Walmart pulls Cosmo magazine from its checkout lines

FAN Editor

Walmart is pulling Cosmopolitan Magazine from its checkout lines.

The magazine that made its name with provocative covers will no longer be found in Walmart on sale at the checkout lines, a move that the company is calling a “business decision” but which one advocacy group is touting as a victory against sexual exploitation.

Cosmopolitan, owned by Hearst Communications, describes itself as a “bible for fun, fearless females that reaches more than 18 million readers a month.” In its early days, it made a splash with its provocative covers and sex advice for readers. It has been critiqued for marrying its racier content with young starlets on its covers.

In an emailed statement to CNBC on Tuesday night, Walmart said it “will continue to offer Cosmopolitan to customers that wish to purchase the magazine, but it will no longer be located in the checkout aisles.”

“While this was primarily a business decision, the concerns raised were heard,” it said.

Advocacy group National Center on Sexual Exploitation hailed the decision as victory against “Cosmo’s hypersexualized and degrading article titles” that it says promote pornography and other offenses, in a statement posted on its website.

The group, founded in 1962, has as one of its center issues the “thread of pornography in the web of sexual exploitation.”

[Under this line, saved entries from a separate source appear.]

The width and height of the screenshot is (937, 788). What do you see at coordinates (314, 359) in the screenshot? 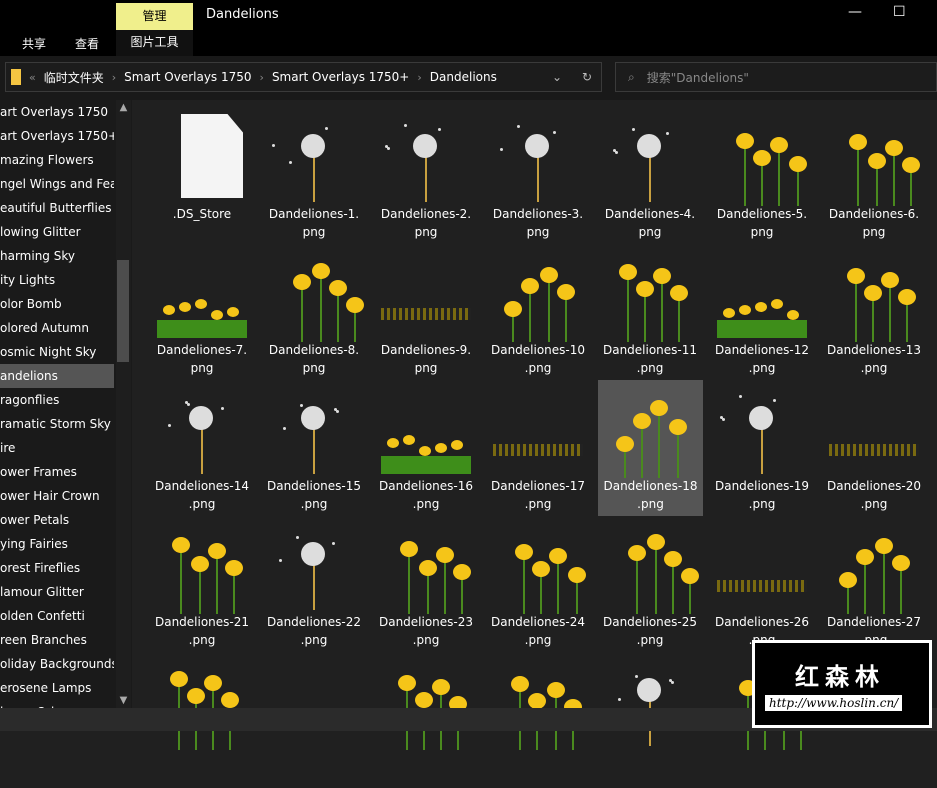
I see `file-name: Dandeliones-8. png` at bounding box center [314, 359].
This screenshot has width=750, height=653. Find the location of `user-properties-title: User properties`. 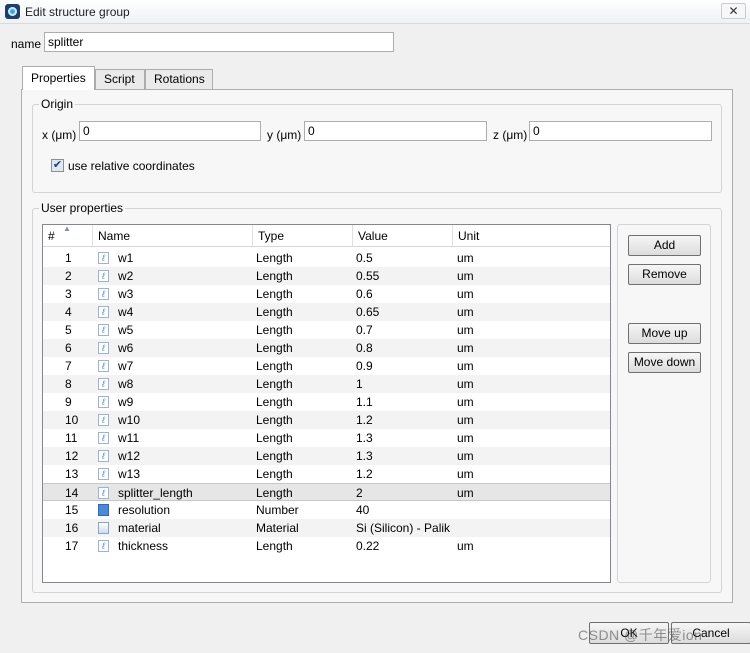

user-properties-title: User properties is located at coordinates (82, 208).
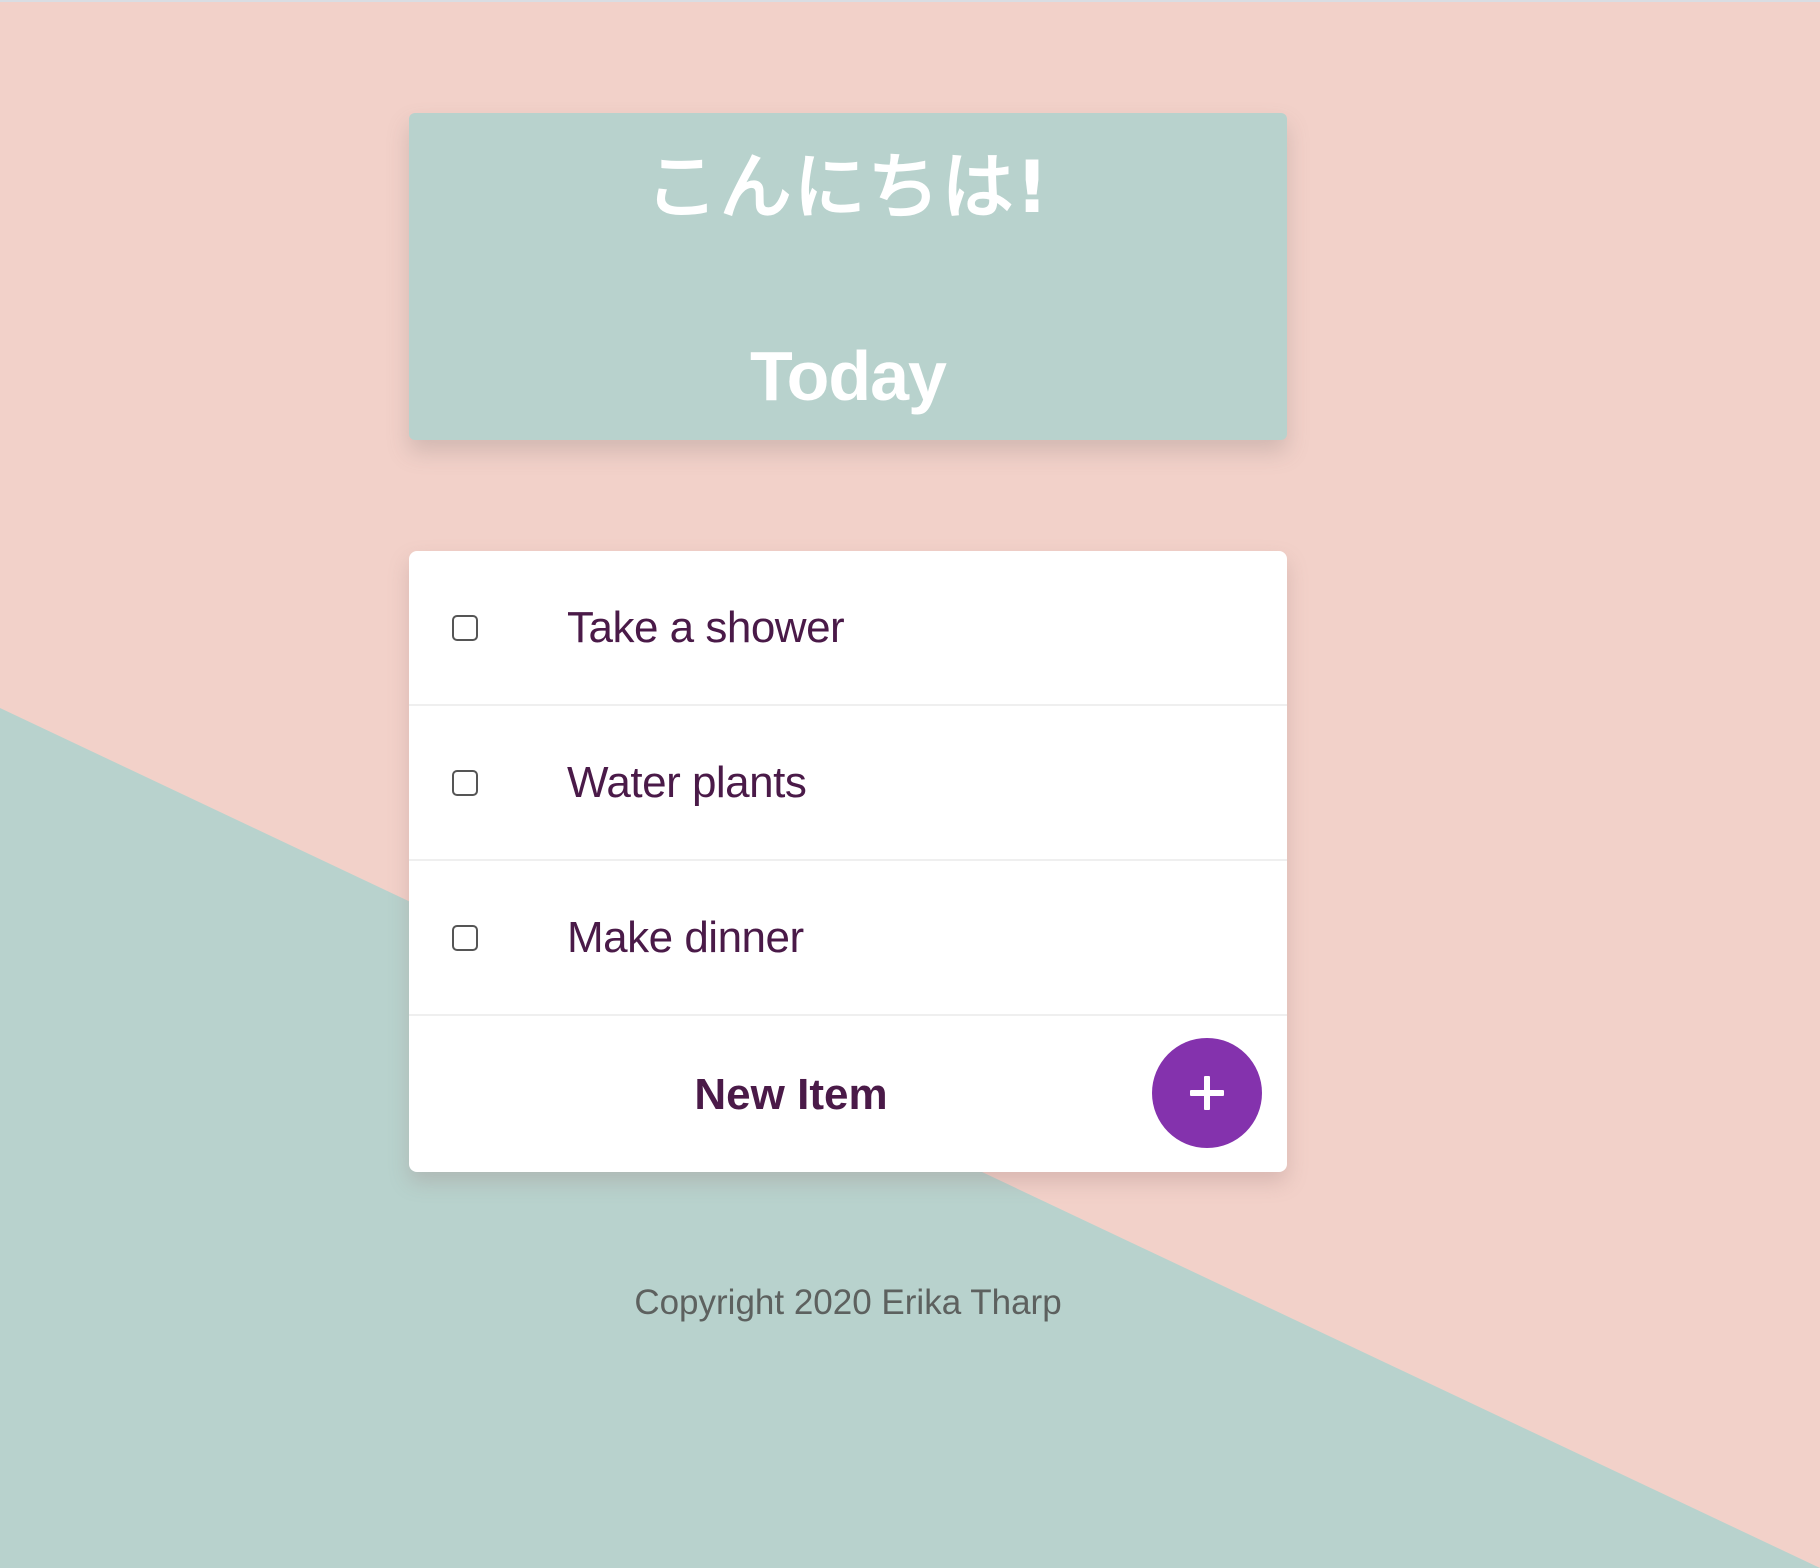  What do you see at coordinates (686, 937) in the screenshot?
I see `todo-label: Make dinner` at bounding box center [686, 937].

Walmart did not immediately respond to inquiries from CNBC on whether sales of Cosmo were declining.

Rising social and political activism in the U.S. has put a new lenses under which corporations are evaluating their business practices. That has meant everything from human resources polices, in the wake of the #MeToo movement, to gun restrictions put in place by retailers following the massacre in Parkland, Florida. Walmart is one of several retailers that have issued new restrictions on the sale of guns.

That climate has also reflected itself in magazines like Cosmo, which are increasingly broadening their coverage to include politics.

In 2016, Ivanka Trump, in an interview with the magazine, said its questions regarding President Donald Trump’s childcare and maternity leave policies had a lot of “negativity.”

Hearst did not immediately respond to a request for comment from CNBC.